By simultaneously fitting the cooling curves of KS 1731‑260 (which experienced a ~12‑year outburst) and MXB 1659‑29 (≈2‑year outburst), the authors demonstrate that a single set of crustal parameters can describe both systems despite their different outburst histories. The outer‑crust temperature gradient derived from the fits corresponds to an average heating flux of order 10^21 erg cm⁻² s⁻¹ during outburst, a value compatible with theoretical estimates of deep‑crustal heating from nuclear reactions such as electron captures and pycnonuclear fusion.

In summary, the paper establishes that (1) the neutron‑star crust possesses a high electron thermal conductivity and a low impurity content, (2) the inner crust must contain a neutron superfluid to account for the observed rapid cooling after the break, and (3) the break in the cooling lightcurve is a robust diagnostic of the depth where the lattice becomes quantum mechanical, i.e., near neutron drip.
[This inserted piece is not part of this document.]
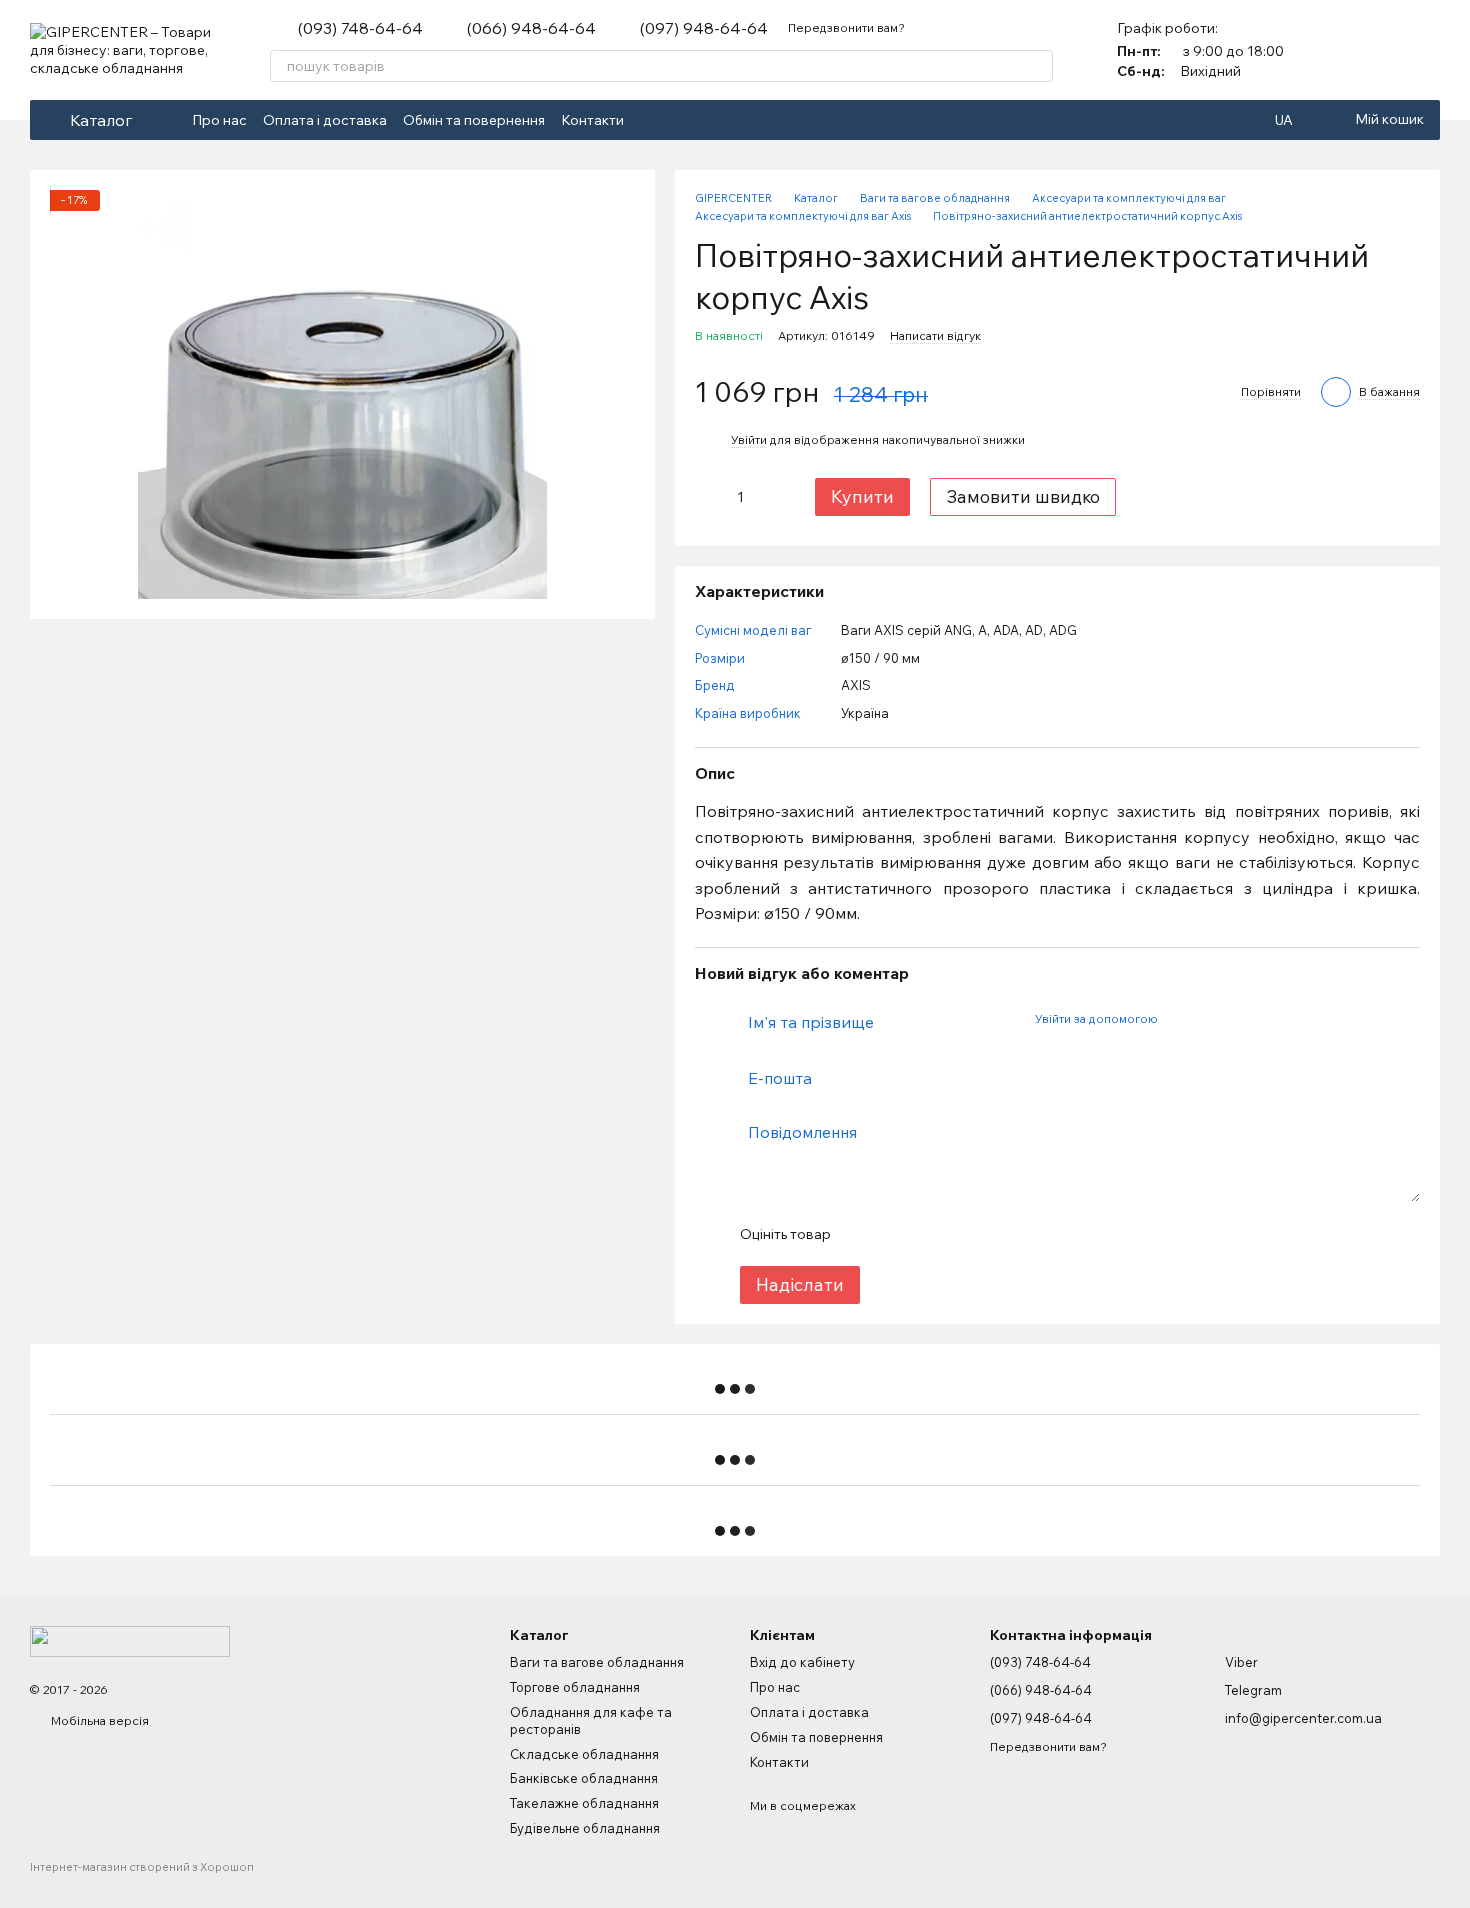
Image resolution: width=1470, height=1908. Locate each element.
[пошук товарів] (1037, 66)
These conclusions provide stringent constraints on the equation of state of dense matter, the nature of nuclear pasta phases, and the microphysical inputs required for modeling thermal evolution of accreting neutron stars. The methodology demonstrated here—using long‑term X‑ray monitoring to map crustal heating and cooling—opens a powerful observational window onto the physics of matter at supra‑nuclear densities.